→ Exercise
Update the material below by swapping every instance of "Where should I click to" for "What should I tap to" and keep everything else as it is.

Start of Entries shown

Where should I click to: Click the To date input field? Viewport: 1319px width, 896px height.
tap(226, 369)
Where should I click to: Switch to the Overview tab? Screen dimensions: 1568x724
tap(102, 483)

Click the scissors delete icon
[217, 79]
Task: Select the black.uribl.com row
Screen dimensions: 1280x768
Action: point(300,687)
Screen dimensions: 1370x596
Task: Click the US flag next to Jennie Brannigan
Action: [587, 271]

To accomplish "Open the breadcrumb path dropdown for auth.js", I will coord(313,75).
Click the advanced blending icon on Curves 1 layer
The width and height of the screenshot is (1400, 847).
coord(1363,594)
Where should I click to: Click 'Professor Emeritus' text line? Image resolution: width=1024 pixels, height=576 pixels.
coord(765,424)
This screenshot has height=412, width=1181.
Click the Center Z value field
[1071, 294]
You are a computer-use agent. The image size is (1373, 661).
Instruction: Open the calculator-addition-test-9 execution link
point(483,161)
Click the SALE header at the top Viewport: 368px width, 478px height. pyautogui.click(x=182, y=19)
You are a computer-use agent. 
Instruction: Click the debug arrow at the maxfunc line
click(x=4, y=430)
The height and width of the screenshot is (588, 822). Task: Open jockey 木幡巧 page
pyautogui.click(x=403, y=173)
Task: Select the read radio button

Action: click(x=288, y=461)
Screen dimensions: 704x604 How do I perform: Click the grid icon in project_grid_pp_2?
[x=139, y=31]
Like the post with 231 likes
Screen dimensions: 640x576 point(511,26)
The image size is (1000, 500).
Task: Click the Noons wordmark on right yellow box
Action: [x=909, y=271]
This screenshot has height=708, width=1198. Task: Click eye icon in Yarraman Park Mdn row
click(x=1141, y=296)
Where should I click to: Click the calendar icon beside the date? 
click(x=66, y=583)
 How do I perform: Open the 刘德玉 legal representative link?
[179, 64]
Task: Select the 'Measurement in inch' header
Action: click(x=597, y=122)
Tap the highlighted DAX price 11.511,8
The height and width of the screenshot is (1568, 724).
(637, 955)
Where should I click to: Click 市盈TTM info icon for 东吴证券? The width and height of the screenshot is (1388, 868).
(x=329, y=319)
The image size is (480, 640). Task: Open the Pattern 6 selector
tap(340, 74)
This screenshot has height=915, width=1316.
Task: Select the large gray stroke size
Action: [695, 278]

End of Entries shown

→ Exercise solution
What should I tap to: Click the To date input field? Viewport: 1319px width, 896px height.
tap(226, 369)
What should I tap to: Switch to the Overview tab? Screen dimensions: 1568x724
tap(102, 483)

Click the scissors delete icon
[217, 79]
Task: Select the black.uribl.com row
Screen dimensions: 1280x768
Action: point(300,687)
Screen dimensions: 1370x596
Task: Click the US flag next to Jennie Brannigan
Action: [587, 271]

To accomplish "Open the breadcrumb path dropdown for auth.js", I will coord(313,75).
Click the advanced blending icon on Curves 1 layer
The width and height of the screenshot is (1400, 847).
coord(1363,594)
What should I tap to: Click 'Professor Emeritus' text line? Image resolution: width=1024 pixels, height=576 pixels.
coord(765,424)
This screenshot has height=412, width=1181.
Click the Center Z value field
[1071, 294]
You are a computer-use agent. The image size is (1373, 661).
Instruction: Open the calculator-addition-test-9 execution link
point(483,161)
Click the SALE header at the top Viewport: 368px width, 478px height. pyautogui.click(x=182, y=19)
You are a computer-use agent. 
Instruction: Click the debug arrow at the maxfunc line
click(x=4, y=430)
The height and width of the screenshot is (588, 822). Task: Open jockey 木幡巧 page
pyautogui.click(x=403, y=173)
Task: Select the read radio button

Action: click(x=288, y=461)
Screen dimensions: 704x604 How do I perform: Click the grid icon in project_grid_pp_2?
[x=139, y=31]
Like the post with 231 likes
Screen dimensions: 640x576 point(511,26)
The image size is (1000, 500).
Task: Click the Noons wordmark on right yellow box
Action: [x=909, y=271]
This screenshot has height=708, width=1198. Task: Click eye icon in Yarraman Park Mdn row
click(x=1141, y=296)
What should I tap to: Click the calendar icon beside the date? 
click(x=66, y=583)
 How do I perform: Open the 刘德玉 legal representative link?
[179, 64]
Task: Select the 'Measurement in inch' header
Action: click(x=597, y=122)
Tap the highlighted DAX price 11.511,8
The height and width of the screenshot is (1568, 724).
(637, 955)
What should I tap to: Click 市盈TTM info icon for 东吴证券? The width and height of the screenshot is (1388, 868).
(x=329, y=319)
The image size is (480, 640). Task: Open the Pattern 6 selector
tap(340, 74)
This screenshot has height=915, width=1316.
Task: Select the large gray stroke size
Action: [695, 278]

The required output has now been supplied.